Long-distance caregiving for a relative with schizophrenia is more common than it used to be. Families are spread across cities, states, and countries; jobs do not move with parents; one sibling stays close while another lives a flight away. Distance does not have to mean absence. Some of the most effective caregivers we have spoken with do their work entirely by phone — but they have built the systems that let them.
Long-distance caregiving works when you replace the things you would do in person — daily check-in, observation, transportation, paperwork — with reliable local people, technology, and habits.
Map what distance actually changes
Some caregiving tasks travel well across distance: scheduling, paying bills, calling insurance, researching providers, talking to the treatment team. Others do not: noticing a quiet decline in hygiene, smelling alcohol on a breath, seeing a stack of unopened mail. The first job of long-distance caregiving is to map which is which and to find local eyes for the second category.
Build the local team
- A primary local contact — a sibling, a friend, a neighbour, or a paid care manager who can physically check on your relative weekly or as needed.
- A treatment team you can speak with — psychiatrist, therapist, and case manager, with releases on file.
- A pharmacy that knows the situation and can flag missed refills.
- An emergency contact list at the relative's home and on their phone, with your name first.
- A backup person for when the primary contact is unavailable.
If you cannot recruit local family or friends, hire a care manager from the Aging Life Care Association. Hourly rates vary, but a few hours per month is often the highest-leverage spending in long-distance caregiving.
Build the communication rhythm
Most successful long-distance caregivers establish predictable touchpoints rather than reactive ones:
- Daily — a brief text or call, ideally at the same time
- Weekly — a longer call with the relative
- Monthly — a scheduled check-in with the case manager or primary local contact
- Quarterly — an in-person visit if possible, ideally including a treatment-team meeting
- Annually — a review of legal documents, insurance, and the overall plan
Use technology — modestly
Apps and devices can support long-distance caregiving, but they cannot replace people. The most useful tools tend to be the simplest:
- A pill organiser plus a weekly photo your relative sends
- A shared calendar for medical appointments
- A medication-reminder app — see our overview
- A pharmacy that texts when refills are missed
- If welcomed and consented to, a smart speaker with reminders, a video doorbell, or a fall-detection device
Avoid surveillance you have not discussed openly. Long-term care without consent erodes trust and is often counterproductive.
Crisis planning across distance
Decide in advance what each kind of crisis triggers. A simple written plan, shared with the local contact and the treatment team, makes the worst nights navigable. Sample structure:
- Yellow flag (sleep loss, missed dose, increased isolation): call psychiatrist within 24 hours; daily check-ins increase to twice daily.
- Orange flag (returning voices, paranoia, behaviour change): primary local contact visits within 48 hours; treatment team is notified.

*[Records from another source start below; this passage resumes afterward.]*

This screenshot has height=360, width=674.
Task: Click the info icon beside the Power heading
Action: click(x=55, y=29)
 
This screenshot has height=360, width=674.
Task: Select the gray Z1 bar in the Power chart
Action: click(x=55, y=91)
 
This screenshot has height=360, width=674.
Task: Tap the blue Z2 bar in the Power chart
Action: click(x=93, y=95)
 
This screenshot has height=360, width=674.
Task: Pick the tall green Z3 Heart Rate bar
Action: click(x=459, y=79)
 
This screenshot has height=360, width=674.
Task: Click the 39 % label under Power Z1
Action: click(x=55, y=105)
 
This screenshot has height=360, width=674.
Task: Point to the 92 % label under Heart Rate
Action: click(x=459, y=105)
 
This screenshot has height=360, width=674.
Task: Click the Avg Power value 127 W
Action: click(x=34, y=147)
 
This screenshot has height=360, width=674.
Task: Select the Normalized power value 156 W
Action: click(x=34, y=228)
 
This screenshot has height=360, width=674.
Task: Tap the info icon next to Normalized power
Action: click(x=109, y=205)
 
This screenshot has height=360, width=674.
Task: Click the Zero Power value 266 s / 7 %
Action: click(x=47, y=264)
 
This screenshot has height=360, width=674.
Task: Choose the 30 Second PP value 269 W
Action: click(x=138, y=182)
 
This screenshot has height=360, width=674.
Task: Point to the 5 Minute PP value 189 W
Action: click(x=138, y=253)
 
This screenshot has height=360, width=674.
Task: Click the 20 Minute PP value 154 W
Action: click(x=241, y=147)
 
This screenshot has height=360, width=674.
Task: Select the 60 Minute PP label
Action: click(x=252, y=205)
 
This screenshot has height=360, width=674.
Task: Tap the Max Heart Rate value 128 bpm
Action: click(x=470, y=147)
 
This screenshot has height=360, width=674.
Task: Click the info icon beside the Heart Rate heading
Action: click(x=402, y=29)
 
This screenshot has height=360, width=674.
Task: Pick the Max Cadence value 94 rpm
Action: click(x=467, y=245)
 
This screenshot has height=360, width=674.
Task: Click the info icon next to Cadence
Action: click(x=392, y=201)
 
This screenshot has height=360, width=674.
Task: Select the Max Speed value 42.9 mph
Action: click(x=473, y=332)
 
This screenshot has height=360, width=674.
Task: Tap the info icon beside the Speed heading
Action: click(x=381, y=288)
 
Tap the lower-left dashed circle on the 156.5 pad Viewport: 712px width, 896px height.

- Red flag (acute psychosis, threat of harm, severe self-neglect): mobile crisis team or 911; you book the next flight.
For more on crisis planning, see crisis coping plan template.
Your relative is voicing thoughts of suicide, in acute psychosis, or unable to maintain basic safety, call 988 from anywhere in the US (or the local emergency number) to coordinate with local responders. Mobile crisis teams in their county can often arrive faster than you can.
Visiting
Long-distance visits are different from short check-ins. A few principles:
- Schedule at least one appointment with the treatment team during the visit.
- Walk through the home with your relative — fridge, medicine cabinet, mail pile — without making it feel like an inspection.
- Bring something neutral to do together that is not about the illness — a meal, a walk, a movie.
- Leave with one specific change agreed: a new appointment, a refill, a small home repair.
Caring for yourself across distance
Long-distance caregivers often describe a particular kind of low-grade dread — the phone that might ring, the unread voicemail. The fix is not to ignore it. The fix is to build the systems we describe above so the phone does not have to ring as often, and to have your own therapist or NAMI group to process the feeling when it does. NAMI and the Family Caregiver Alliance both have resources for distant caregivers.
Practical first steps this week
- Identify your primary local contact and confirm they accept the role.
- Set up the daily and weekly communication rhythm.
- Get HIPAA releases signed for the treatment team.
- Write a one-page crisis plan and share it with your local contact and the team.
This article is for educational purposes only and is not medical advice, diagnosis, or treatment. Always consult a qualified mental health professional. If you or someone you know is in crisis, call or text 988 in the US, or your local emergency number.